Convicted Cuban spies put in isolation
MIAMI — Five Cuban agents convicted last month of spying on the United States have been moved to isolation cells without explanation to their attorneys.
"The Bureau of Prisons hasn't told us why, and there's no reason that we can see," defense attorney Phil Horowitz said yesterday.
The Federal Detention Center said the inmates were moved for "nonpunitive" reasons.

McVeigh friend attempts suicide
INDIANAPOLIS — A federal death row inmate who befriended Timothy McVeigh attempted suicide the night before the Oklahoma City bomber was executed.
David Hammer, who is diabetic, tried to kill himself by injecting insulin directly into one of his veins, his attorney said. Officials at the federal penitentiary in Terre Haute, Ind., where McVeigh was executed on June 11, would not confirm or deny the report.

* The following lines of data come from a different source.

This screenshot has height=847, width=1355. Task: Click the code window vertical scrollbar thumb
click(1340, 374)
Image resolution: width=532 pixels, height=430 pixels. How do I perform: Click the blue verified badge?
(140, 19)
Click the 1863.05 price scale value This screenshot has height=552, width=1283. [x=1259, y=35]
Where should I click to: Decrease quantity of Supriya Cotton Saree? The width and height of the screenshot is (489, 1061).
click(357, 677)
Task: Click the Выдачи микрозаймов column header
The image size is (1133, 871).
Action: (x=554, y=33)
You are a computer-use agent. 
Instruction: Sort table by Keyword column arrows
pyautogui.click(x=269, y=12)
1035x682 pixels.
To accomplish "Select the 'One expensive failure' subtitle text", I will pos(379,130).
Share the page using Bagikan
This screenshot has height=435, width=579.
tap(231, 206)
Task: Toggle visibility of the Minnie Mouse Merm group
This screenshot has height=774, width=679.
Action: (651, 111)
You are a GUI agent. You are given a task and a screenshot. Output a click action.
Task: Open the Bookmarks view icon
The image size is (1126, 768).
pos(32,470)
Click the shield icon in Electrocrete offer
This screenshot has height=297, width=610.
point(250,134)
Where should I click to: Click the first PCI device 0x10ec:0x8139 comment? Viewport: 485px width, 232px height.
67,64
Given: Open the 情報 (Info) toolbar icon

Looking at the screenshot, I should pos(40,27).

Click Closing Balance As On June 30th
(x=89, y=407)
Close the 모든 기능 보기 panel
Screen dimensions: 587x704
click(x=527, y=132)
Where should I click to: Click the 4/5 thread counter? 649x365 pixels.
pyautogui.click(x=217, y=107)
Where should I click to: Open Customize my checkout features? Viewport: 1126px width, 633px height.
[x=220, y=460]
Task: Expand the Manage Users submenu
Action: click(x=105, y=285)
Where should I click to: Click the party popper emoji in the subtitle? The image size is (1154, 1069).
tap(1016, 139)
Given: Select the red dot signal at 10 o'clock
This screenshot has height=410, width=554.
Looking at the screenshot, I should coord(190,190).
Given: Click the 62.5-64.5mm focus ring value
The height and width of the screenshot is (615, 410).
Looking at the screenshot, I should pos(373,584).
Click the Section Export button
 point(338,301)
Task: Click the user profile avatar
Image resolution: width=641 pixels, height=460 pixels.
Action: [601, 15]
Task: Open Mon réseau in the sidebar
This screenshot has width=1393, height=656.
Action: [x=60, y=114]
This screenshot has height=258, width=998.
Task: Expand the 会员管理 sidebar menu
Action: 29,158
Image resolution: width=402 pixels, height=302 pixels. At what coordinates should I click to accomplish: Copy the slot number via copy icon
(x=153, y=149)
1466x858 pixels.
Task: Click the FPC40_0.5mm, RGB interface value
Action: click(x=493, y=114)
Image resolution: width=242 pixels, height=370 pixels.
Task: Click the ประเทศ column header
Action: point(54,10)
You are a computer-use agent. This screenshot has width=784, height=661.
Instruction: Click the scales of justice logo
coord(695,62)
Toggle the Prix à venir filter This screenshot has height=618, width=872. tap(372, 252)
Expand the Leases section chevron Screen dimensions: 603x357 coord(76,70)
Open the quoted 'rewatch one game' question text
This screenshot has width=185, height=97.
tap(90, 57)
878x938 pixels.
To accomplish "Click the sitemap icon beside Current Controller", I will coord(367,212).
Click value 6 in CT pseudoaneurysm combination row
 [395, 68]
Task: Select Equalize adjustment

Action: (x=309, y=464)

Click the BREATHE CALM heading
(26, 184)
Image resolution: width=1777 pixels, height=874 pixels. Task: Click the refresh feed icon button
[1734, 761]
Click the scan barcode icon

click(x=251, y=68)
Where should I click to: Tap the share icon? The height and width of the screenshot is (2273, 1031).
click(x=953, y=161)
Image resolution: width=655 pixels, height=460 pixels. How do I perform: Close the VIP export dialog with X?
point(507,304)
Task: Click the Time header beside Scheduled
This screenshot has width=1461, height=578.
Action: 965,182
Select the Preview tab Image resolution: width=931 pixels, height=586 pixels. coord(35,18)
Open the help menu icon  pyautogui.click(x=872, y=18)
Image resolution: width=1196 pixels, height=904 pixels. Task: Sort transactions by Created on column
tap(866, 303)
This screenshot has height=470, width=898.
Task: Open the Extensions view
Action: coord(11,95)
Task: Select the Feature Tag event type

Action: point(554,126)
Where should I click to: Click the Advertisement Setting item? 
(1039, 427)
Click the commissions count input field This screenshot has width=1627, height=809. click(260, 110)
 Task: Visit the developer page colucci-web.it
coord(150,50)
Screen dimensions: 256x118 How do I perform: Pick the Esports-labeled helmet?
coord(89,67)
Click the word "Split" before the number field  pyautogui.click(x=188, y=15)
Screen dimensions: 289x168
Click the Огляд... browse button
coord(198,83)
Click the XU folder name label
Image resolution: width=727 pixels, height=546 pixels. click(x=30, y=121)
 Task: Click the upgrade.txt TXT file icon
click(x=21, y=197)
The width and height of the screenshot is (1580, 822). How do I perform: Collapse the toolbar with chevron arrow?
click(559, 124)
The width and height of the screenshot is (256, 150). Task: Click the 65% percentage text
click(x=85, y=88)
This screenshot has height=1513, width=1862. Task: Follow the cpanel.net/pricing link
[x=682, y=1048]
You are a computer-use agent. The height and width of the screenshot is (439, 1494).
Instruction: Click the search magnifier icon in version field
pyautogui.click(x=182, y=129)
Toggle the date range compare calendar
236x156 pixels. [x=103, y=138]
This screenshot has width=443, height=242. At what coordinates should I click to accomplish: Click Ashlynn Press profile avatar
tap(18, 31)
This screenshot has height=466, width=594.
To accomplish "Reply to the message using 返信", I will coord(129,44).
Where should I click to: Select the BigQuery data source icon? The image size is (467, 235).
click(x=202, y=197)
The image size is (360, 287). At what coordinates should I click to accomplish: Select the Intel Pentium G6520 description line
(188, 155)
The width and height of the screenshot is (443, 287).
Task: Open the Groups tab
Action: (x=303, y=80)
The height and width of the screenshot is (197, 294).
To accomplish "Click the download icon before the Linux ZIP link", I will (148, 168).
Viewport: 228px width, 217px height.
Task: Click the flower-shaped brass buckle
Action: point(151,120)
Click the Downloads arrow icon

INS extends permit deadline
Expiring work permits for Hondurans and Nicaraguans who are reapplying for temporary refuge in the United States will be good for five more months, the Immigration and Naturalization Service said yesterday. Work permits that were due to expire Thursday now will be valid until Dec. 5.
The INS in May extended temporary refuge for Nicaraguan and Honduran immigrants who initially gained protective status in 1998 after Hurricane Mitch.

Marine faces charges in wreck
CAMP LEJEUNE, N.C. — A U.S. Marine has been charged in the deaths of three Dutch counterparts who were killed when a van he was driving ran off a road and into a ditch.
Authorities said Lance Cpl. Isreal Guerraro was going 80 mph in a 55-mph zone when he lost control late Friday.